Thursday, May 06, 2010

Exactly the right man to play Fela on the big screen, and a welcome visit from exactly the wrong Mexican

At the same time that the Broadway musical "Fela!" has received 11 Tony nominations, Focus Features has announced even better news about who will play the Afrobeat legend in a long overdue biopic - and it's easily the perfect choice.

First, as for the musical, which I had the pleasure of seeing last winter, it would be a worthy winner in any category, but especially for the dynamic performance of Sahr Ngaujah as the man himself. I was ready for the show's first half, more than a bit too heavy on audience engagement for my liking, to end, but it just gets better and better in act two as the story of Fela Kuti just gets crazier and crazier.

And if you're unfamiliar with his saga, it's a truly unique one. Along with creating a mad musical style that fused jazz, funk, West African drums and often 27-minute-or-so-long songs, he also drove the Nigerian government mad to the point that they ... well, you'll have to find out what they did to the poor man's mother for yourself, but it's just plain insane. He also took 27 wives along the way.

Which all makes for what should be an amazing biopic in the hands of director Steve McQueen (no, not the dead one) and (yes, I know I'm rather ashamedly burying the lead here) easily the perfect star in Chiwetel Ejiofor, who has quickly risen to become one of my favorite actors. He certainly has the intensity to pull this remarkable story off, and if you haven't seen McQueen's directing debut "The Hunger," the second-best movie ever made about IRA hunger striker Bobby Sands is well worth a rental (the best, Terry George's "Some Mother's Son" starring Dame Helen Mirren, is somehow still not out on DVD. What the hell's up with that? And if I may digress further for just a sec, the Macon Film Guild is showing "The Last Station," starring Mirren, Christopher Plummer and James McAvoy, this Sunday at 2, 4:30 and 7:30 p.m. at downtown Macon's Douglass Theatre. I'll be there, and if you're in Macon, you certainly should too.)

The film, though separate from the Broadway hit, has secured the rights to Fela's music, so along with being extremely political this should also just be an outright party. In my mind, I'm there already.

OK, after that today, just a couple of tidbits, and then the promised return of Robert Rodriguez's "Machete," and I can confirm that Danny Trejo is an even badder MF in the real trailer.

But first up comes the official synopsis for "Brick" and "Brothers Bloom" director Rian Johnson's next flick, "Looper," which will be a reunion with "Brick" star Joseph Gordon-Levitt. To clear up the confusion that has surrounded the "dark sci-fi" project thus far, here's what he had to say to Cinematical:

Looper is a time travel movie, set in a near future where time travel doesn’t exist but will be invented in a few decades. It’s pretty dark in tone, much different from Bloom, and involves a group of killers (called Loopers) who work for a crime syndicate in the future. Their bosses send their targets hogtied and blindfolded back in time to the Loopers, and their job is to simply shoot them in the head and dispose of the body. So the target vanishes from the future and the Loopers dispose of a corpse that doesn’t technically exist, a very clean system. Complications set in from there.

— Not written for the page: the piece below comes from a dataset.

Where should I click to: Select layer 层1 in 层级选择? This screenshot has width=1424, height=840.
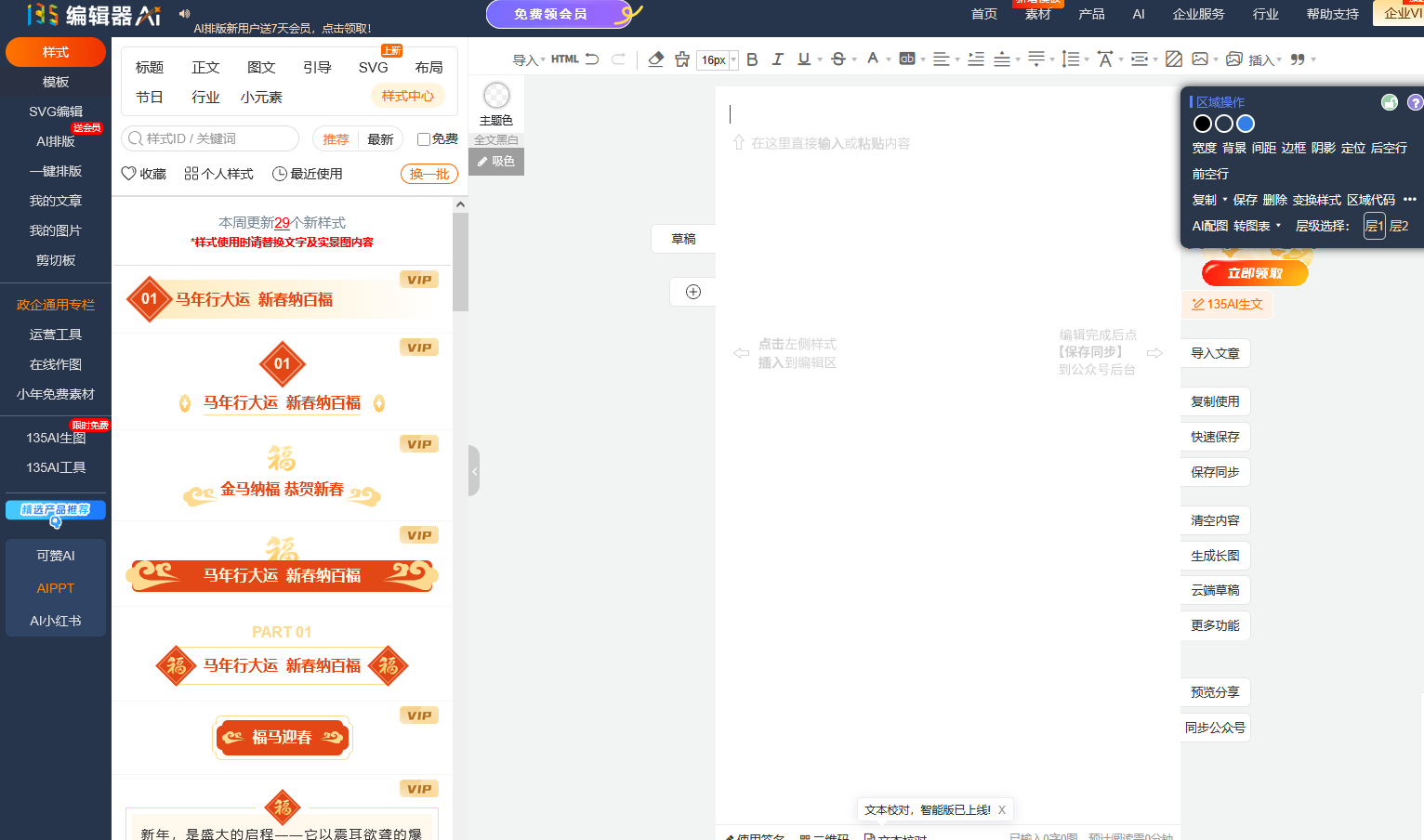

I'm sure they do. Like I said yesterday, that plot certainly sounds like it could be for the kind of tired "sci-fi" flicks that seem to appear for about a week each February, but here's hoping this one goes against the grain.

And in a bit of very good TV news, the makers of "Futurama" have just announced that the first two new episodes of the animated sci-fi comedy will air back to back on Comedy Central at 10 p.m. June 24. I have no idea how in the world the Matt Groening and David X. Cohen show has survived this long, but I'll certainly be tuning in when it somehow returns again. Enjoy this first still from the rather cleverly titled first return episode, "Rebirth."


And finally today, when Robert Rodriguez's "Machete" finally hits theaters Sept. 3, it will probably be as big a box-office flop as "Grindhouse," the movie in which it first appeared as a fake trailer, but I know I'll at least certainly be watching. As you can see from this trailer rather cleverly tailored to Arizona's current immigrant purge, it does indeed flesh out the original faux trailer as a pretty straight-forward tale of revenge, but with a truly eclectic cast that includes Trejo, of course, as Machete, but also Jessica Alba, Don Johnson, Lindsay Lohan, Steven Seagal, Michelle Rodriguez and even Robert De Niro. Enjoy, and have a perfectly pleasant Thursday. Peace out.